Литмир - Электронная Библиотека
Содержание  
A
A

Тогдашнее состояние Станкевича хорошо передает один из исследователей, М. О. Гершензон, в книге «Россия молодая». По его словам, юноша давно жаждал любви, ожидал найти в ней полноту жизни, разрешение всех сомнений, силу на подвиг добра: и вот он полюбил — и оказалось, что тревога ума не улеглась, душа не вознеслась на высоту, жизнь не наполнилась. Кто же виновен? Любимая девушка? Нет, она вполне достойна любви. — Виновен он сам: его дух еще не созрел для такой любви.

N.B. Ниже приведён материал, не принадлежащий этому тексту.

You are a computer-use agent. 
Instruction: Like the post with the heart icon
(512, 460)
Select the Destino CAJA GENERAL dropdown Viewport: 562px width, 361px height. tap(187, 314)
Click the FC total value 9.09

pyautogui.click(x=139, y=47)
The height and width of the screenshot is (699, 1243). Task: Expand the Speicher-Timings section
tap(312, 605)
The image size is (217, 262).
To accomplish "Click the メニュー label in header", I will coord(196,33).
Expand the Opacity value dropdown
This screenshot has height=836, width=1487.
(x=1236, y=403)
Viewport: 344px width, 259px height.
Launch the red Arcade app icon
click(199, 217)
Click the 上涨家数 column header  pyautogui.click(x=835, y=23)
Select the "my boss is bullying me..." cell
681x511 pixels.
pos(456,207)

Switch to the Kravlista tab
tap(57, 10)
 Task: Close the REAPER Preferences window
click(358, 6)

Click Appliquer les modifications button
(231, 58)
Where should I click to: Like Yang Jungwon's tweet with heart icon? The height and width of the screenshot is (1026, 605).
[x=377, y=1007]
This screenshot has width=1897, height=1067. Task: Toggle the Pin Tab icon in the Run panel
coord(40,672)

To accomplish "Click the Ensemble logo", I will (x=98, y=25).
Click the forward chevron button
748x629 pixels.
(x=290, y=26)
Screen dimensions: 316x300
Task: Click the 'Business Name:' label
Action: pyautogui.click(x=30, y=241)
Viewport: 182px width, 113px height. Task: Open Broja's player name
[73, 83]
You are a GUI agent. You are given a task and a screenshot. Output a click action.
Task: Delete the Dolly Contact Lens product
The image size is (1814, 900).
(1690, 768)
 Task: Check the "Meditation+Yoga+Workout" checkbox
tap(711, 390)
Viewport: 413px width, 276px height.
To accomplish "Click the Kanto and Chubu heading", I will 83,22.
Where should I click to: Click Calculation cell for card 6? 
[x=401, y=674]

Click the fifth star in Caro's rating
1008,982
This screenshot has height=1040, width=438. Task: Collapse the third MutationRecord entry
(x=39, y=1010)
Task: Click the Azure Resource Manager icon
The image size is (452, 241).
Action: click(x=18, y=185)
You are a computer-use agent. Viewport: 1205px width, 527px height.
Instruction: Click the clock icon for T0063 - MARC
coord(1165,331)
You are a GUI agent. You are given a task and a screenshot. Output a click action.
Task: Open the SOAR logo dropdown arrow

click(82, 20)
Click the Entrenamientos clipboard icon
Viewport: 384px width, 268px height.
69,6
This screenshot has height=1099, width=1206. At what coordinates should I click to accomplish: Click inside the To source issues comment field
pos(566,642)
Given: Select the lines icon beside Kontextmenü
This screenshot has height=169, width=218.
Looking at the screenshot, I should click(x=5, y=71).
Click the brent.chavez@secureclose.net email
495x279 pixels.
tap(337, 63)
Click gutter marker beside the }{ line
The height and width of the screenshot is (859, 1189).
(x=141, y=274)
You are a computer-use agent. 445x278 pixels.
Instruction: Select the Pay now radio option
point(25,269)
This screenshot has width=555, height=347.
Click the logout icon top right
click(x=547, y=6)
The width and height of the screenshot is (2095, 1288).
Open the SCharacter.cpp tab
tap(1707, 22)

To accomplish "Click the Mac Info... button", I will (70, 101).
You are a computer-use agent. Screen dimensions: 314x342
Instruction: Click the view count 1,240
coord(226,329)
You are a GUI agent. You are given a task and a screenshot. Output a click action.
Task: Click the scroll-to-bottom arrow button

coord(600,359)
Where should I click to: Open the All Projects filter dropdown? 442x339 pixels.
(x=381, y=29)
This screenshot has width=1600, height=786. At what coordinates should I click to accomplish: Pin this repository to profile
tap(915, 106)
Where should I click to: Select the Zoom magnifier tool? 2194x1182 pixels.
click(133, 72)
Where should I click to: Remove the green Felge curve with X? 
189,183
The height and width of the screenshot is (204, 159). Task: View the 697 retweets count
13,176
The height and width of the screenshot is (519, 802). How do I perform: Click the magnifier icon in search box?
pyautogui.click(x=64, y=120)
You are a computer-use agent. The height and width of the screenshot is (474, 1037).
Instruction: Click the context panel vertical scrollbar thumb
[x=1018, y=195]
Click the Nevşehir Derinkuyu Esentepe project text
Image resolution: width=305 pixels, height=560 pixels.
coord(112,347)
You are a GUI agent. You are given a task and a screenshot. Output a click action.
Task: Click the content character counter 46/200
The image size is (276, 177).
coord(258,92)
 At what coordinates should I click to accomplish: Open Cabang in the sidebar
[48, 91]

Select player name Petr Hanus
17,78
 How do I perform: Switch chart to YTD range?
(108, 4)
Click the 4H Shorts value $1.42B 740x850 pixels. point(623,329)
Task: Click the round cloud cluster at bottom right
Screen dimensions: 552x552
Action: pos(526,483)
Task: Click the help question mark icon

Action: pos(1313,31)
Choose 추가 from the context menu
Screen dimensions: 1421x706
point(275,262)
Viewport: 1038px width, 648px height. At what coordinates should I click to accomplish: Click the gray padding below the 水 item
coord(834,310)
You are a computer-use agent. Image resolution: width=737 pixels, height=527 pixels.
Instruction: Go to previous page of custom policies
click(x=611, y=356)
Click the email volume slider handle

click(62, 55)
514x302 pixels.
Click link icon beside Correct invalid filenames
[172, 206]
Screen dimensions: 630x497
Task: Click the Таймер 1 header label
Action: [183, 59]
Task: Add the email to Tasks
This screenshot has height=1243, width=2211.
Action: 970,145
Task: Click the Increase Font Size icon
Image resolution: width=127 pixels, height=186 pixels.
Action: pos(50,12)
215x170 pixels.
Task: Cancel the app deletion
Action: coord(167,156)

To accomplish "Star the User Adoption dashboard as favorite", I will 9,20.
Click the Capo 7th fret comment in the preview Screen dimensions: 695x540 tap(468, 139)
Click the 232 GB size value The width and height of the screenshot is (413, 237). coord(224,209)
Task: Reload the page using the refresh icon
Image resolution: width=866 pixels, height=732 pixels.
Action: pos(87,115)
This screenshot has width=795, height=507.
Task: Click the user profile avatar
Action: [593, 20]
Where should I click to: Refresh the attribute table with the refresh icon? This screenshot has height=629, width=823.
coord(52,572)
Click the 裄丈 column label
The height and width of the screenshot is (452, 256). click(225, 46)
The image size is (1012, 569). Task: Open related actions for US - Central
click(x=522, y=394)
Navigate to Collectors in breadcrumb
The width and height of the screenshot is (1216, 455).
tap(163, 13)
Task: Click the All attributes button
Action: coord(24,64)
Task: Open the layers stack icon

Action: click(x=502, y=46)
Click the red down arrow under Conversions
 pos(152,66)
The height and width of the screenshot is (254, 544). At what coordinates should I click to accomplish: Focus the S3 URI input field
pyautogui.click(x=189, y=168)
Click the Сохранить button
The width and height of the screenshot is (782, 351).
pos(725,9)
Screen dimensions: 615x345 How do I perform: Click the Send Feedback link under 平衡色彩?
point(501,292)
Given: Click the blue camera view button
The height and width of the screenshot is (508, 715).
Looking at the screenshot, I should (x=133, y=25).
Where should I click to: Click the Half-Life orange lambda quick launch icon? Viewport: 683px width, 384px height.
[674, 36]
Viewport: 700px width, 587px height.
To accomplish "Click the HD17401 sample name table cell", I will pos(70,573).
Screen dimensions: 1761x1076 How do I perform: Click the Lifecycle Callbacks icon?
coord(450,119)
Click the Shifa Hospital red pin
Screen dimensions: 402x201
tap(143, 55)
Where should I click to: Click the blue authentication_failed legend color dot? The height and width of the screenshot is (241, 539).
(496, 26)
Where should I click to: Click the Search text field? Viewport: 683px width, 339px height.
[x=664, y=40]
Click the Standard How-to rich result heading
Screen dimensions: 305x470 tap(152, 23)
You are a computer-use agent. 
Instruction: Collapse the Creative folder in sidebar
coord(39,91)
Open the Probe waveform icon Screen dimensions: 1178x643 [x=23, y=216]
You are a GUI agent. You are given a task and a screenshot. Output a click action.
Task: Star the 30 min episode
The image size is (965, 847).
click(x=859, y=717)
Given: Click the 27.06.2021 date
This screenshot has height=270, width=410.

Он хотел быть счастлив и думал получить это счастье внешним образом; и в этом его ошибка, ибо, чтобы полюбить, надо сначала стать человеком. «Потребность любви должна быть вызвана не бедностью души, которая, чувствуя свою нищету и будучи недовольна собой, ищет кругом себя помощи; нет, любовь должна выходить из богатства нашего духа, исполненного силы и деятельности и отыскивающего в самой любви только новую, высшую, полнейшую жизнь».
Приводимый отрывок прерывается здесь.